3. Google’s Influence on Innovation
Search engines can be divided into horizontal and vertical search engines. Horizontal search engines retrieve comprehensive content from the whole web and typically generate a large set of listings. Horizontal search is also referred to as general search. Examples of horizontal search engines include Google, Bing, and Yahoo. Vertical search engines retrieve specific content and ordinarily produce a shorter list. Vertical search is also referred to as specialized search. Examples of vertical search services include Expedia/Google-Travel (travel platforms), Yelp/Google-Reviews (business’ reviews platforms), and Vimeo/YouTube (online video platforms). Google is the overwhelmingly dominant provider of horizontal search services. 26 We therefore focus on how Google’s dominance in the horizontal search market affects innovation in the vertical search market.
Horizontal and a vertical search providers serve different markets. The majority of vertical search providers, however, depend on horizontal search engines to reach users. The latter is of paramount importance at the innovation stage. That is, when the nascent vertical provider competitor is unknown to users.
There are three ways in which a dominant horizontal search engine may employ its monopoly power to impair innovation in the vertical search market: (1) misappropriation of vertical search content, (2) self-preferencing, and (3) use of scale as a barrier to entry. We examine each point in turn.
Misappropriation of vertical search content refers to situations in which the horizontal search engine uses content from a vertical search competitor without the competitor’s consent. More specifically, misappropriation refers to the instances where the vertical search content is proprietary (e.g., due to innovation of the competitor) in contrast to instances where the content may be public, nonexclusive, or used with consent. 27 There are several ways to misappropriate vertical search content. For example, a horizontal search engine may directly display the vertical search content in the horizontal search results using information boxes, featured snippets, and answer boxes, among other practices. 28 This practice harms the vertical search provider because users do not need to enter the vertical search provider website, thus resulting in lower traffic and revenue (from advertising) for the vertical search provider. Key questions that arise to investigate misappropriation include the following: Is the vertical competitor content proprietary? Was the competitor’s proprietary content used by the horizontal search engine? Did the engine delist or threaten to delist the vertical competitor to use its content? How was web traffic to the competitor’s listings affected?

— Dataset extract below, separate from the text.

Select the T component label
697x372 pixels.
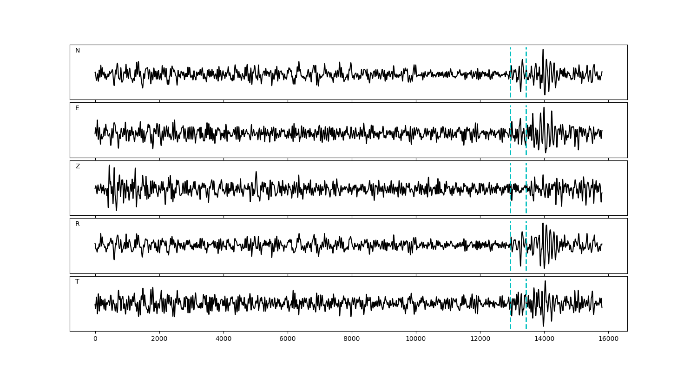coord(77,282)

Self-preferencing refers to situations where a horizontal search provider with monopoly power uses its dominance to favor its own vertical search services to the detriment of those of vertical search competitors. Self-preferencing may be implemented using algorithmic adjustments to the horizontal search indexing or, to an extreme degree, removing the vertical search competitor from the horizontal search index. 29 Self-preferencing degrades (horizontal search) quality. It prioritizes lower-quality search results from the horizontal search engine over superior results from the competitor. Consumer welfare is thus reduced. Self-preferencing puts vertical search providers at a competitive disadvantage relative to Google’s own listings. Consequently, it increases the distribution costs of competing vertical search providers. To the extent that rivals feel compelled to buy advertising to improve their visibility, this practice may result in vertical competitors’ exit or act as a barrier to entry. Two key elements for evaluating the competitive significance of self-preferencing are: (1) comparing the quality of the services provided by the vertical search competitor and those of the horizontal search engine, and (2) the placement of both listings in the search results of the engine. 30 Key questions include the following: Does the horizontal search engine offer the vertical search service? When did it start? Which organic listings rank higher in the search results of the horizontal search engine, the own listings of the engine or the ones of the vertical search competitor?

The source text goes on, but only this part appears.